▶ [THE PROBLEM] Each record below gets repeated exactly, and pictures stay out of the copy.

-------- RECORDS SHOWN --------

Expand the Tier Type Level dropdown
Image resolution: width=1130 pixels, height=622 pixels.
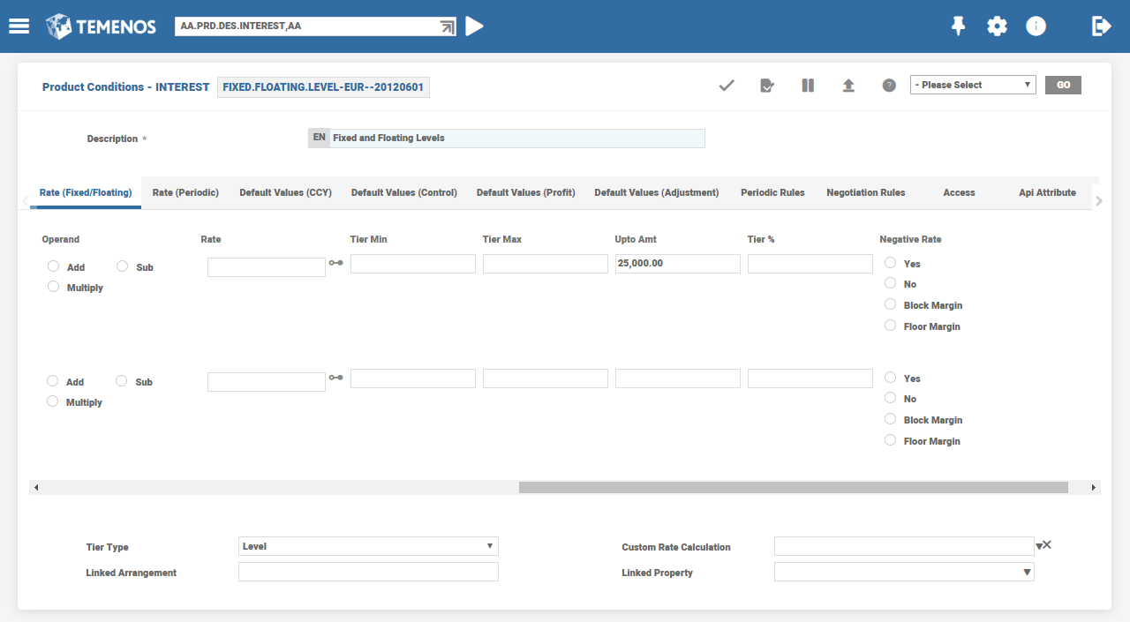point(368,546)
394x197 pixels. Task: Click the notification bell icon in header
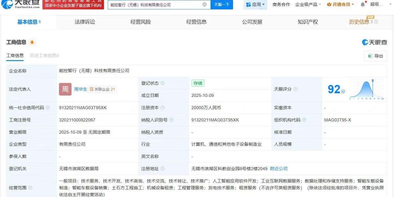[362, 5]
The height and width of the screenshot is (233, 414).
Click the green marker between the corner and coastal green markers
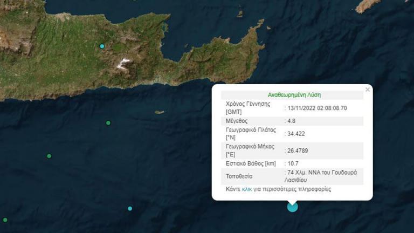(49, 156)
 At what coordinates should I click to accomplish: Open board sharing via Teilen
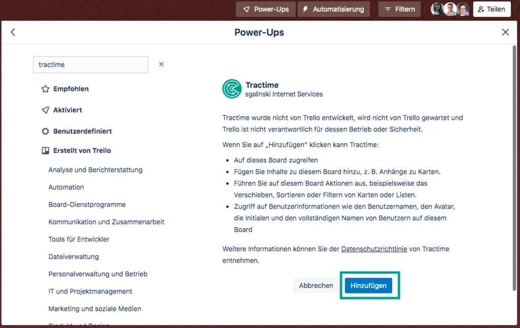[492, 9]
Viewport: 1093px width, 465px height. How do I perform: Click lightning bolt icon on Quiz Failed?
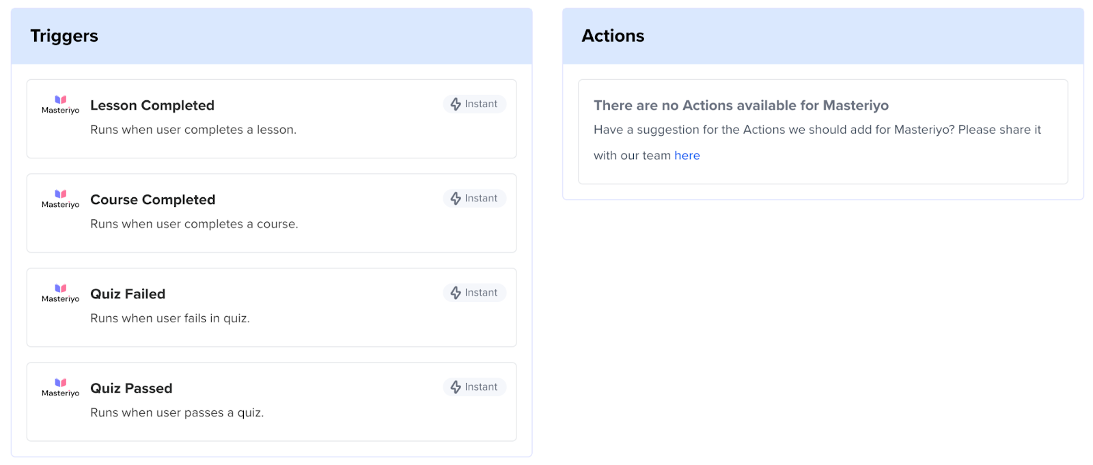click(456, 292)
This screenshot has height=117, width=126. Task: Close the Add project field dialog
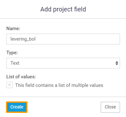point(110,107)

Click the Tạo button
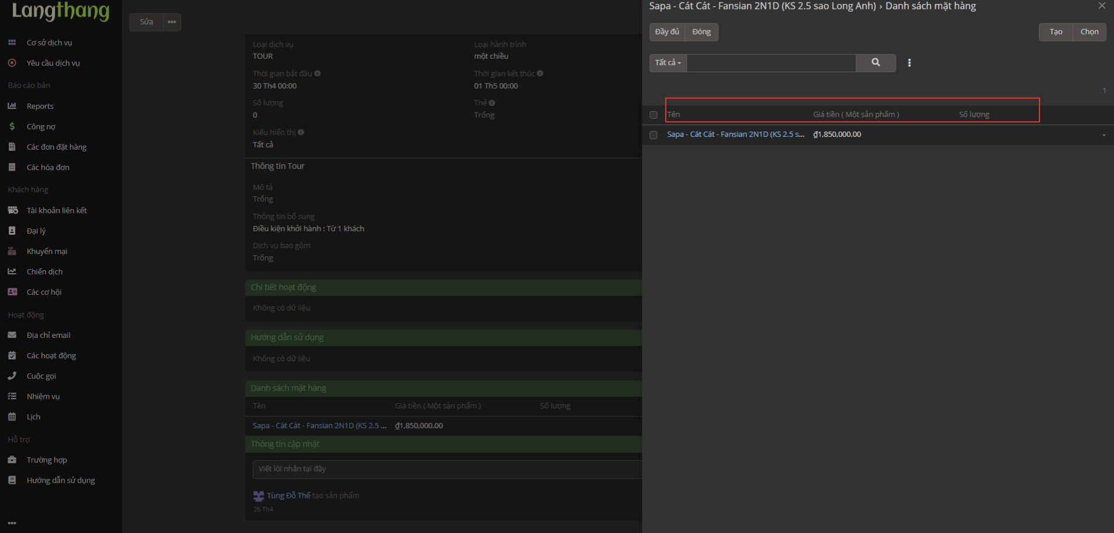(x=1055, y=32)
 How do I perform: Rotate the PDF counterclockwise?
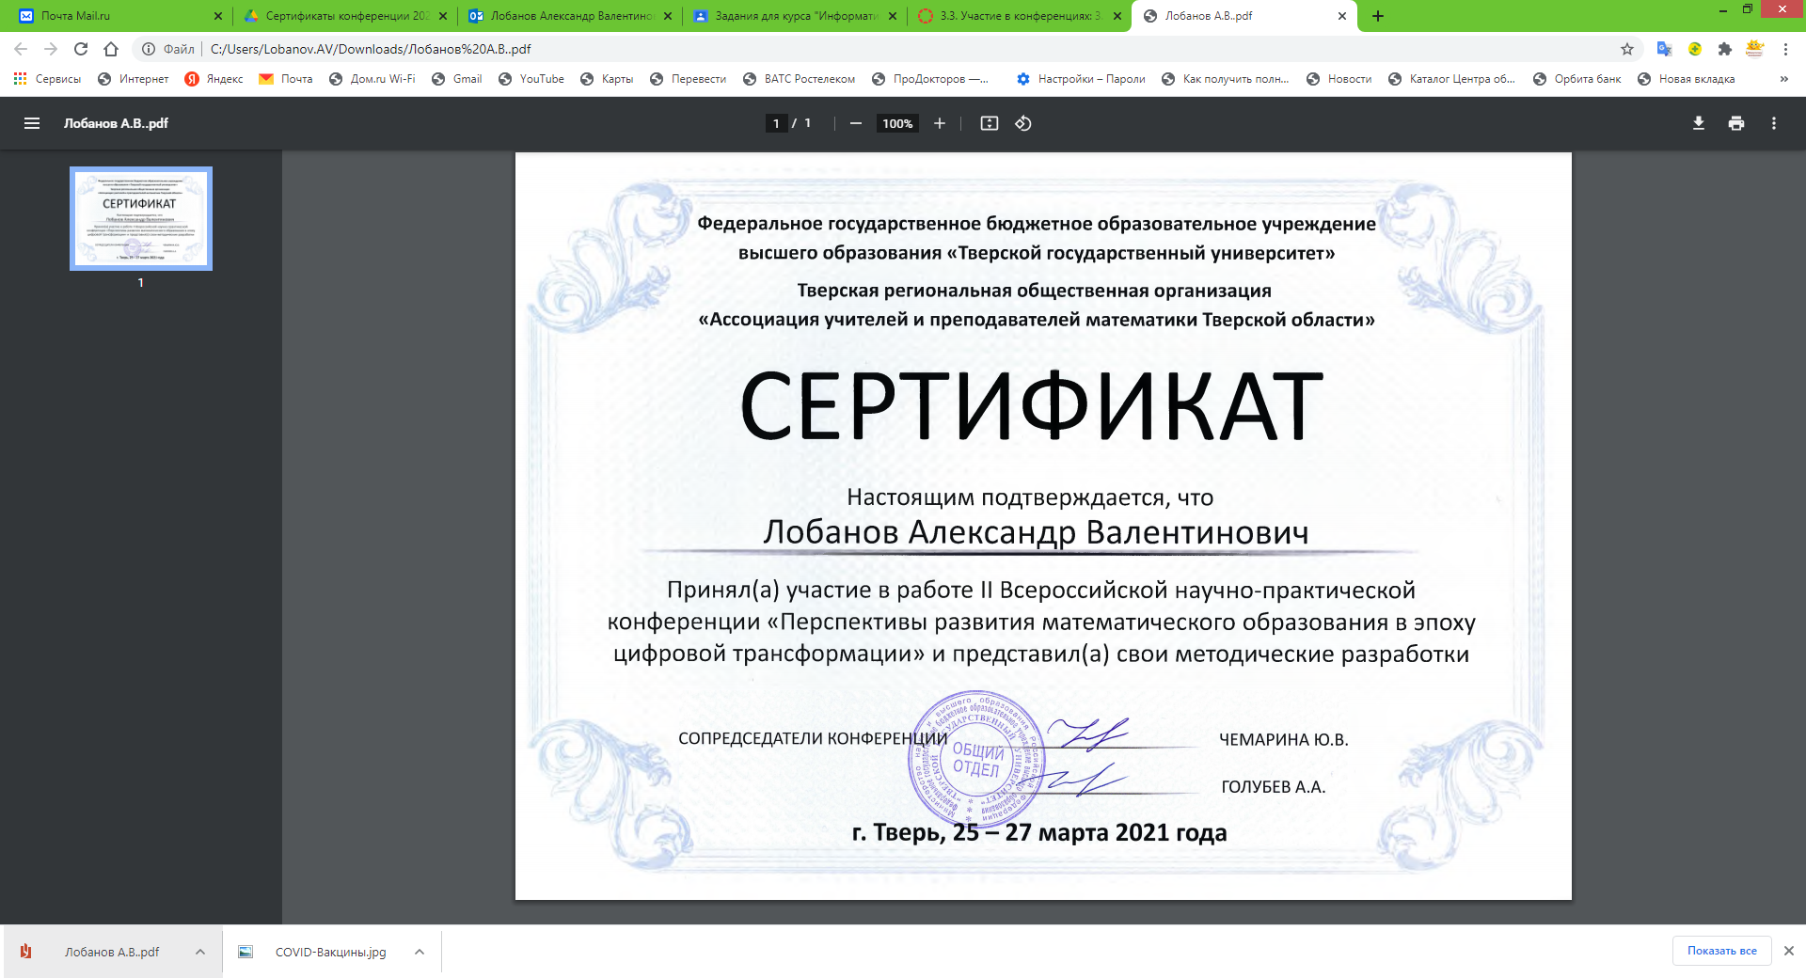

--------

▶ [RESPONSE FOR THIS EXERCISE]
Expand the Tier Type Level dropdown
Image resolution: width=1130 pixels, height=622 pixels.
point(368,546)
394x197 pixels. Task: Click the notification bell icon in header
[362, 5]
The height and width of the screenshot is (233, 414).
Click the green marker between the corner and coastal green markers
(49, 156)
 At what coordinates should I click to accomplish: Open board sharing via Teilen
[492, 9]
Viewport: 1093px width, 465px height. How do I perform: Click lightning bolt icon on Quiz Failed?
click(456, 292)
This screenshot has height=117, width=126. Task: Close the Add project field dialog
point(110,107)

Click the Tạo button
(x=1055, y=32)
 How do I perform: Rotate the PDF counterclockwise?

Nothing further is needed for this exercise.